§ Task prompt:
Across all the records, filter for lines with the word "status" and copy them.
** Opening Raw data block **
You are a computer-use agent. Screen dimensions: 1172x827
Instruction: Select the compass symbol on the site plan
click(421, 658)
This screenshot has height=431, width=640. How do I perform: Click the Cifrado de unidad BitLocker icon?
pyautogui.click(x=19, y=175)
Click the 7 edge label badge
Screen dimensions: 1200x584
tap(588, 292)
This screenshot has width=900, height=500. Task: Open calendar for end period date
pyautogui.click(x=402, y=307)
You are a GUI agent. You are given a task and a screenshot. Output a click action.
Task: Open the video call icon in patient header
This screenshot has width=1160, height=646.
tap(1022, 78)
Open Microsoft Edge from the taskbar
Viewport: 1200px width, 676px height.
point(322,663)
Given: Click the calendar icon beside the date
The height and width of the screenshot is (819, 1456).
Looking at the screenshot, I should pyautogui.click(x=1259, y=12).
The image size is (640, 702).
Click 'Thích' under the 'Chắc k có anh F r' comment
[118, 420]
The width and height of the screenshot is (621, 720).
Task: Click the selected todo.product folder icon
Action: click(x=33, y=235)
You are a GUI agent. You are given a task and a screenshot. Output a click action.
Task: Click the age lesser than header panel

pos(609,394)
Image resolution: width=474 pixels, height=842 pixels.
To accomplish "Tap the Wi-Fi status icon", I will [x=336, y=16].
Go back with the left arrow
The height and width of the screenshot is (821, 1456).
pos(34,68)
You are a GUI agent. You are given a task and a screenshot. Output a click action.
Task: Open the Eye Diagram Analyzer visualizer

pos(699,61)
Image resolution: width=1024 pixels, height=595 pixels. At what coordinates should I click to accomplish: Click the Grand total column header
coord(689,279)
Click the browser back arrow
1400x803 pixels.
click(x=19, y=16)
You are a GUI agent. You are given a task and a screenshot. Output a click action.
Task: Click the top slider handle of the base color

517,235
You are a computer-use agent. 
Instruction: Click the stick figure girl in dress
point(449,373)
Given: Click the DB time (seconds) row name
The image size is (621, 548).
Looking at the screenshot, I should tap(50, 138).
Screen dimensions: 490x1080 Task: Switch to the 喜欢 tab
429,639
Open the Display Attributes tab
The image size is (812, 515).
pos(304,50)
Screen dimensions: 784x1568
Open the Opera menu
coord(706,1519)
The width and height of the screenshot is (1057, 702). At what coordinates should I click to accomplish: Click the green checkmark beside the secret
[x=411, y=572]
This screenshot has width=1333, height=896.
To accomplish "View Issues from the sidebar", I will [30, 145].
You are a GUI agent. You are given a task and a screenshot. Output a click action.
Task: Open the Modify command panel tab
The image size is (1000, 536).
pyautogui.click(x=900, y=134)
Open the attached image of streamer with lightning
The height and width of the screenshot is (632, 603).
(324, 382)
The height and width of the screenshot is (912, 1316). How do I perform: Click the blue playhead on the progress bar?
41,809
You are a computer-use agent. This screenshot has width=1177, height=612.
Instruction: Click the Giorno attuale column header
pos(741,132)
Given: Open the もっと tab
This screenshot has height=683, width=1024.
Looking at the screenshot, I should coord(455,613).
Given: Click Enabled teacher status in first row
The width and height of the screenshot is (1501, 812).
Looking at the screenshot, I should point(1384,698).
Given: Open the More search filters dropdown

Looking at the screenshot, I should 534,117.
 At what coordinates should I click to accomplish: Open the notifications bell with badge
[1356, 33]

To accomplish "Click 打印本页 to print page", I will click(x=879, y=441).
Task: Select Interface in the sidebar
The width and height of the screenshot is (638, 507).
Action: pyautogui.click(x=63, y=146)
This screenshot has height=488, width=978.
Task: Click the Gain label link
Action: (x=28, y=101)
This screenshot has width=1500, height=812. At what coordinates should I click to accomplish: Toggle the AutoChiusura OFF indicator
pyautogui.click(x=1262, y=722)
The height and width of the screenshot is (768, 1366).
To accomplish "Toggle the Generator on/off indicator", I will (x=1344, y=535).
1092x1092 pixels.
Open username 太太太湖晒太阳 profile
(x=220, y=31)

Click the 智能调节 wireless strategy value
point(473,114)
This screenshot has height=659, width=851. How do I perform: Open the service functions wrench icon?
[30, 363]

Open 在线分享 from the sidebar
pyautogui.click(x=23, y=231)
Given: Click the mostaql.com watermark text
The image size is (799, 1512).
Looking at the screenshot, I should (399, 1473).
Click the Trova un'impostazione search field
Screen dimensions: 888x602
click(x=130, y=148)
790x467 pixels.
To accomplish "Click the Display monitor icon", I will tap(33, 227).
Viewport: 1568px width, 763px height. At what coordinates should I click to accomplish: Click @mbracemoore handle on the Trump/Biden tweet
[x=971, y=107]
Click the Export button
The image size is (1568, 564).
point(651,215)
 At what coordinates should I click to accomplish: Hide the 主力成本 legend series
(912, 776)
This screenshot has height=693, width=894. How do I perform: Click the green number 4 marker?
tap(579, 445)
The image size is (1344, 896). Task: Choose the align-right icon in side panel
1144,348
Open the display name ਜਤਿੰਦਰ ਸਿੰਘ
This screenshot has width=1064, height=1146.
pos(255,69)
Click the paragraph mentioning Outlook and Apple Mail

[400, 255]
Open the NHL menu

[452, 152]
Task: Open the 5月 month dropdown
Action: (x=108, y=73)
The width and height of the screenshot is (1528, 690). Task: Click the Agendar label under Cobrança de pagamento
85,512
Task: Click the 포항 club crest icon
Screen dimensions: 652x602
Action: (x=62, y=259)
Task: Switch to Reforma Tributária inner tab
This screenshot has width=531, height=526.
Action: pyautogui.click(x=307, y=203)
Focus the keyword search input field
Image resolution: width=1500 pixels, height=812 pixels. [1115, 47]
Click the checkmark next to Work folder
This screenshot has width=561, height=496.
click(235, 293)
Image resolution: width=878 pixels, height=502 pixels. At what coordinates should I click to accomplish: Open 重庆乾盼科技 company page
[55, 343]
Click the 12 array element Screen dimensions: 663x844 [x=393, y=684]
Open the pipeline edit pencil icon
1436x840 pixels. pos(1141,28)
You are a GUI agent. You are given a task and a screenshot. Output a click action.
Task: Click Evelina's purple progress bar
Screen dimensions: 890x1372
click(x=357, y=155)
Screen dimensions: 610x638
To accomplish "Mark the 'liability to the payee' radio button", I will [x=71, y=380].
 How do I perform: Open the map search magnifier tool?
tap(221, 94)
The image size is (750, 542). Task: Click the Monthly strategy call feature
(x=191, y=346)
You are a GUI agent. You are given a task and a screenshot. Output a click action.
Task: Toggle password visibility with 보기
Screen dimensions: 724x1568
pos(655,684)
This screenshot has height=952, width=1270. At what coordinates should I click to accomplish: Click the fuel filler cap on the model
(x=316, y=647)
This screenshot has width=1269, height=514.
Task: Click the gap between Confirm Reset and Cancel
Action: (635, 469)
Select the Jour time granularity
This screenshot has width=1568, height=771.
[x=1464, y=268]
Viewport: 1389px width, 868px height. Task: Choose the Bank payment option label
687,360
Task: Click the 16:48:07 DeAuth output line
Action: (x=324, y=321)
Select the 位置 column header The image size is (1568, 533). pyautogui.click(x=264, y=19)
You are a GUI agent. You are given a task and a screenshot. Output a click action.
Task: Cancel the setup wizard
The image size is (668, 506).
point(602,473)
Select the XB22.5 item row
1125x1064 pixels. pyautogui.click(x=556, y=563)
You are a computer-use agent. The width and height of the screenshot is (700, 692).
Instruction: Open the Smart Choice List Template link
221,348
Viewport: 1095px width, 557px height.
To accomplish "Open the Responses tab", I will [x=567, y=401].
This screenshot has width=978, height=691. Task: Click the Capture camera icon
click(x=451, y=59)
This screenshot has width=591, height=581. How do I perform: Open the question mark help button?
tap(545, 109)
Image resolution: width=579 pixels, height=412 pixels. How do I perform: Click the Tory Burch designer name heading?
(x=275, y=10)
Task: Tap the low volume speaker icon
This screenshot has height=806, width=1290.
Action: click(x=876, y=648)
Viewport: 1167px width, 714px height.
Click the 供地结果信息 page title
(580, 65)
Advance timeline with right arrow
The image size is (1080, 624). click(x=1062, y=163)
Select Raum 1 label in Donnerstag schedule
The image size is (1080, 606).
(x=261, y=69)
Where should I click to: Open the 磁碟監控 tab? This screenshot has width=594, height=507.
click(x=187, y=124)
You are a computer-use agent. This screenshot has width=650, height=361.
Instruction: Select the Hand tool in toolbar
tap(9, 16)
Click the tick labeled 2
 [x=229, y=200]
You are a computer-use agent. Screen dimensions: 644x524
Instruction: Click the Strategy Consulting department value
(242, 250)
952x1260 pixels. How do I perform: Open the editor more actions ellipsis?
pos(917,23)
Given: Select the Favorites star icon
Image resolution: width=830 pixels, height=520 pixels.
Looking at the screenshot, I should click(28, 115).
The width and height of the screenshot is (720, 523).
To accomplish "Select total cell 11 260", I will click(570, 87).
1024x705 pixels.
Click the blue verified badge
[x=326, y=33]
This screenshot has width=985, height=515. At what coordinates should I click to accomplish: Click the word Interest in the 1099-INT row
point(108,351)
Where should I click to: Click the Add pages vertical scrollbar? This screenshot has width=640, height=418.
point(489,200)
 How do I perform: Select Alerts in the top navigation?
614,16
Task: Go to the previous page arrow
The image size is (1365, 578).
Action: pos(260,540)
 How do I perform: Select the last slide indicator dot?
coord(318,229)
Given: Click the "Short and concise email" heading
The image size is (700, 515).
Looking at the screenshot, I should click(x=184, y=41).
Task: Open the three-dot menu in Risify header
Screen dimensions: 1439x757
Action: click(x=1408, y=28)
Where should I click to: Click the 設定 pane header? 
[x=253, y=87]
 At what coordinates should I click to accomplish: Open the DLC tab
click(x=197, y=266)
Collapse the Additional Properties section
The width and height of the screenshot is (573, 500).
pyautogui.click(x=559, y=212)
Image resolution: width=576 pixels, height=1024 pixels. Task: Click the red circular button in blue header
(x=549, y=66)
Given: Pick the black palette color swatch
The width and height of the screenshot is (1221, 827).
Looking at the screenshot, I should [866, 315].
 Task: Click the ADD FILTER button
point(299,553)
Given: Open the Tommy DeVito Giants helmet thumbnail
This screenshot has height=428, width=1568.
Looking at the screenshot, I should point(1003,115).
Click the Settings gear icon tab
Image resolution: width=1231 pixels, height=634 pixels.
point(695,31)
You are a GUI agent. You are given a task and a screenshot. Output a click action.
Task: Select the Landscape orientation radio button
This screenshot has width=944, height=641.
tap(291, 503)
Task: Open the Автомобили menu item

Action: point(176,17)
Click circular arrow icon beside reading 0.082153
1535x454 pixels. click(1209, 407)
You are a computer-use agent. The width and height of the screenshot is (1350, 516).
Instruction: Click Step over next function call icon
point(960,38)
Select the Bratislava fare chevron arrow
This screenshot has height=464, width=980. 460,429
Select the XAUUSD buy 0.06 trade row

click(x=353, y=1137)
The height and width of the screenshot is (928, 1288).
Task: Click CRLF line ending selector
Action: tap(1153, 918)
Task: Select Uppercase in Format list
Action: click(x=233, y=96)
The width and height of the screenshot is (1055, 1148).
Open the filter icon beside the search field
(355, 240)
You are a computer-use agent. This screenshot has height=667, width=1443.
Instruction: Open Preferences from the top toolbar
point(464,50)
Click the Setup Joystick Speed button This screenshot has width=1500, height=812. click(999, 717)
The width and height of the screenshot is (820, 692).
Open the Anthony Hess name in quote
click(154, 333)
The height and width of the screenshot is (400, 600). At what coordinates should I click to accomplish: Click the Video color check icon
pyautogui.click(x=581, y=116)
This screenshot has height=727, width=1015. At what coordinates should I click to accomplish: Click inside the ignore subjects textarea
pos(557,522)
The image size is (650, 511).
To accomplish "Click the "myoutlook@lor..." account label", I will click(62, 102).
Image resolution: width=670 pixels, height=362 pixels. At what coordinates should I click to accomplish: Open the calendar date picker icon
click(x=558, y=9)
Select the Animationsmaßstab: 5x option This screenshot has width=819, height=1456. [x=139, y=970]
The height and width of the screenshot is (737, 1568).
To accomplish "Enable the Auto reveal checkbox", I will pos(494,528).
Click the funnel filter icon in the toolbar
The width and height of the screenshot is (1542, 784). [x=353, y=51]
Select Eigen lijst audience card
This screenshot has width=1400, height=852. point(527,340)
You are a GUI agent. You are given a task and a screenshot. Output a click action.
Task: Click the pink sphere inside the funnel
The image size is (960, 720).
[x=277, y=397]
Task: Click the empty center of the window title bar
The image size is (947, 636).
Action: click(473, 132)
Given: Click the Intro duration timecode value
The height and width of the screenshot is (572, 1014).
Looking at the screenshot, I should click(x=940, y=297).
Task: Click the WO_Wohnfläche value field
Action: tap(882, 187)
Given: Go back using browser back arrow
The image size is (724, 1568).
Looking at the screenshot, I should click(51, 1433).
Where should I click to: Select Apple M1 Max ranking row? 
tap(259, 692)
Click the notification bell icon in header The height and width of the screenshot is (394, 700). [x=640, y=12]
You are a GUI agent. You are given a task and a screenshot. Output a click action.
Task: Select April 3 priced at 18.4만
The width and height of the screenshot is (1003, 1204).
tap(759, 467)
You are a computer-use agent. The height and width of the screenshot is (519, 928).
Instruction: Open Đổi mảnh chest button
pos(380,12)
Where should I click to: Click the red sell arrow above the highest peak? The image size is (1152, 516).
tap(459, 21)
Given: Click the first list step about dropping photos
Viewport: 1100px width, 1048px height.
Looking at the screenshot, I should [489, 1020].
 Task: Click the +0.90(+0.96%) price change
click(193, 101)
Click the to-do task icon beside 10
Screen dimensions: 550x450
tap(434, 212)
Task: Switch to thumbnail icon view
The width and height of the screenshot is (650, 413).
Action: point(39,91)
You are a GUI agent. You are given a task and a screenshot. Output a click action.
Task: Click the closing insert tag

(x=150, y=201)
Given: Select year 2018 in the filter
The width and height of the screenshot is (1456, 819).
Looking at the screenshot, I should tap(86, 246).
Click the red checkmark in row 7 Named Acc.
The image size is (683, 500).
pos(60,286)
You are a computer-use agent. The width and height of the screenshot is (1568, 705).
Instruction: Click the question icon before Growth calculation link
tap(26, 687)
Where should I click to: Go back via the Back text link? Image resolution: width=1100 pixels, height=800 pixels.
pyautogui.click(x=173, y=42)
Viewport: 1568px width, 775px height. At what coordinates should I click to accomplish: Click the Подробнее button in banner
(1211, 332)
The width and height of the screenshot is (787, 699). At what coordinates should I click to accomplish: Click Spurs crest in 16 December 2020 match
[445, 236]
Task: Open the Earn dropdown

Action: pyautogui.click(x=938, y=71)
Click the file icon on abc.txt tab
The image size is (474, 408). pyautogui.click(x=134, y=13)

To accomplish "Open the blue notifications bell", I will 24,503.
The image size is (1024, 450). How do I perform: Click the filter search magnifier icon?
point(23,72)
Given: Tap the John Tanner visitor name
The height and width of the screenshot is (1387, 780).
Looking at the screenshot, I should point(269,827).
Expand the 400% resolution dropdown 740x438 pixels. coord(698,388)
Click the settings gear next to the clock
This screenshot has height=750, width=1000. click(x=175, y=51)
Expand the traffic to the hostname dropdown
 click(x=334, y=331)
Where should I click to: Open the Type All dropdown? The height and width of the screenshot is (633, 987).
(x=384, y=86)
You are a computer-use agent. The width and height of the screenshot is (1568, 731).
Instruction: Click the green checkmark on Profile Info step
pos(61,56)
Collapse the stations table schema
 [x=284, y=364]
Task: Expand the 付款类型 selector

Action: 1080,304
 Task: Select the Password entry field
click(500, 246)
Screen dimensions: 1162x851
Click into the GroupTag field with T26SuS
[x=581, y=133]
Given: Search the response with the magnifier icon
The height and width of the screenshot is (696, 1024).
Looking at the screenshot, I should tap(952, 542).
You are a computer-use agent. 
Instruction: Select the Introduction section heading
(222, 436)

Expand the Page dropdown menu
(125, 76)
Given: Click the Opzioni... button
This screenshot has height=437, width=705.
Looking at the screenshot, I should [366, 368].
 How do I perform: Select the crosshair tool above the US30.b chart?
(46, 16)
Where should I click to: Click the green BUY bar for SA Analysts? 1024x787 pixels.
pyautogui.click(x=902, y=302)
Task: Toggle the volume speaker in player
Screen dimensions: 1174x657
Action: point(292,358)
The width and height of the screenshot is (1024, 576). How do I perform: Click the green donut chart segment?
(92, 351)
** Closing Raw data block **
§ Reply:
To accomplish "Tap the Wi-Fi status icon", I will [x=336, y=16].
Given: Click Enabled teacher status in first row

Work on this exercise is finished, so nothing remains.